Top of Document section

Design buffs have also found its clean lines and canteen feel appealing, meaning Potts Dawson finds himself both "an accidental expert" on all things green, and accidentally fashionable.
"But I don't do this to be trendy," he snorts. "I do it to make a difference. The restaurant industry is the perfect place to start thinking about saving the planet, because we consume everything: food, energy, paper, cleaning chemicals ..."
At Water House, situated in a building in Hoxton, overlooking the canal and fortuitously owned by the Shoreditch Trust, Potts Dawson is pushing himself even further in reducing the business's carbon footprint.
He has sourced some form of ventilation system which works off the ambient temperature of the canal and which is more energy-efficient than air-conditioning. The kitchen will feature an electric range, fed by hydroelectric power from Scotland. "And I'm seeing if we can get away without using paper, because even if you recycle it, it takes energy," he says. "So we're looking at chalkboards for the menus, and Japanese loos that'll give you a rinse and spray dry."
He must see my sceptical expression. "Well, I'll put a toilet roll in there, so people have a choice, but I might have 'GUILTY' stamped on each sheet. It's about getting people thinking.
"There was never that much money around when I was growing up," says Potts Dawson. "We learned to turn lights off, put a jumper on instead of the heating, and the food was all healthy brown rice, aduki beans, miso paste, lentils ... although as a kid all I wanted was a f***ing Mars Bar, of course. It was thrift rather than eco-thinking, but the result was the same."
He spent holidays on a Dorset farm with his father, artist Rufus Potts Dawson, learning at first-hand the seasonal nature of food and "watching goats get killed", which taught him respect for the (occasional) meat on his plate.
His mother, model Kari-Ann Moller later married musician Chris Jagger, Mick's brother. As one of five boys racketing around the big, draughty house in Highgate, he learned to cook out of necessity. Through his stepfather's work with the Tibet Foundation he also gained an interest in Eastern philosophy.
"Being a vegetarian Buddhist would be a bit harsh to deal with in the kitchen, so I'm a Taoist, I study martial arts, and I don't drink or smoke," he says. "My plan is to open five restaurants based on the five elements in Chinese philosophy: wood, water, fire, earth and metal."

Bottom of Document section
Top of The data

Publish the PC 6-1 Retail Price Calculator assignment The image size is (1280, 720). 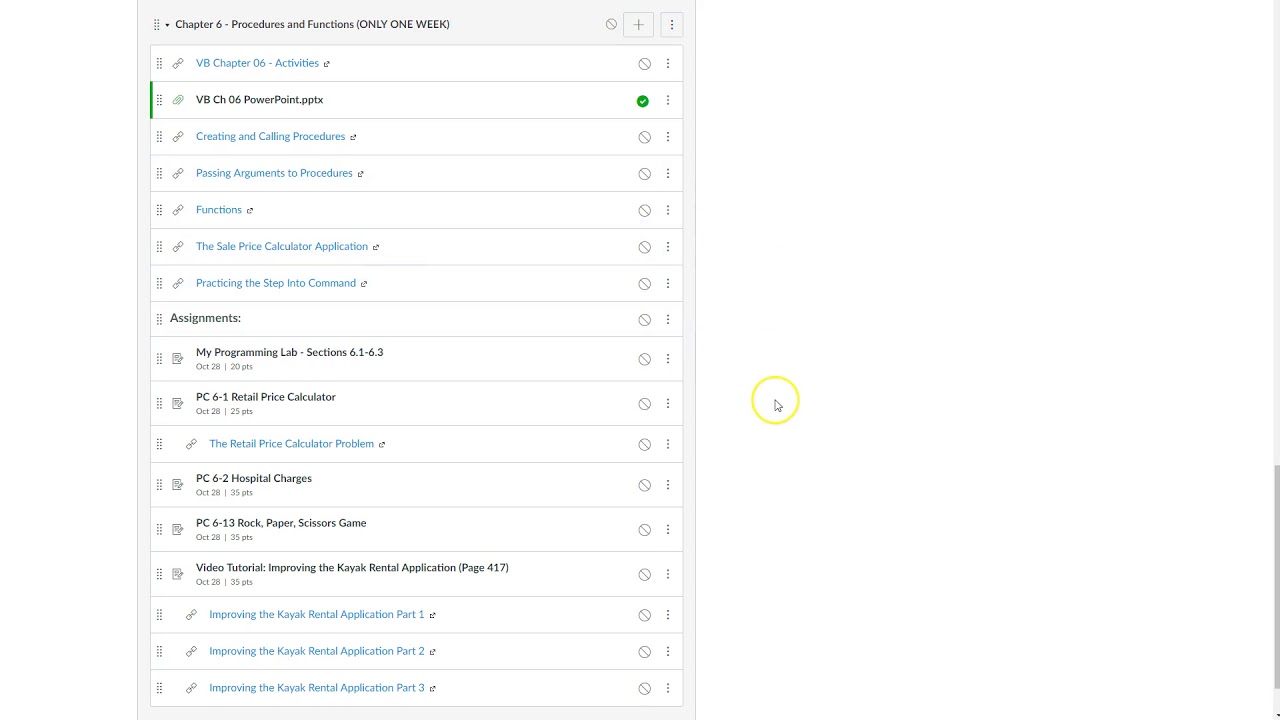[x=644, y=404]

Bottom of The data

Instructions:
1/ Retype the passage from the article about Potts Dawson that begins at the words "His mother, model" and stops after the words "in Eastern philosophy.".
2/ Decide whether each statement below agrees with the article about Potts Dawson, answering yes or no and quoting the words of the article that settle it. (a) The kitchen at Water House will use a gas range. (b) Potts Dawson neither drinks nor smokes. (c) Potts Dawson's father is a musician.
3/ Write the next part of the article about Potts Dawson, picking up after its final sentence.

Exercise answers:
1/
His mother, model Kari-Ann Moller later married musician Chris Jagger, Mick's brother. As one of five boys racketing around the big, draughty house in Highgate, he learned to cook out of necessity. Through his stepfather's work with the Tibet Foundation he also gained an interest in Eastern philosophy.

2/
(a) No: "The kitchen will feature an electric range, fed by hydroelectric power from Scotland."
(b) Yes: "I don't drink or smoke"
(c) No: "his father, artist Rufus Potts Dawson"

3/
He is a sensitive soul, Arthur Potts Dawson. I can see how he persuaded the Shoreditch Trust to back him.
He says he's earning less now than he was at the River Café. He and his partner of five years, Paloma, a reflexologist, share a rented flat in Highgate with their two children Aron, four, and Tuula, one, and Paloma's two sisters. He says he'll only serve food at Acorn House that he'd feel happy giving his kids. And his attitude to his young trainees is informed by problems his stepbrother John had with crack and heroin.
"My brother's done a great job, cleaning himself up," says Potts Dawson. "But I know from his experience how difficult those sorts of drugs can be to kick. And they are problems in restaurant kitchens now. If I smell dope on one of my trainees I will try and help. I've spent my own money paying for craniosacral treatments [a form of drug therapy] and counselling for some."
Water House is to open on 11 February after problems sorting out that ethical heating system. Doesn't he sometimes envy those of his contemporaries who went for the fame and the cash, and don't worry about sourcing recyclable microfibre table tops? "I just want to serve food that people want to eat, and show a way forward for the restaurant industry, for all industries," he says. "One day, everything I've done will be worthwhile."
Acorn House, 69 Swinton Street, WC1 (020 7812 1842). Water House, 10 Orsman Road, N1 (020 7033 0123).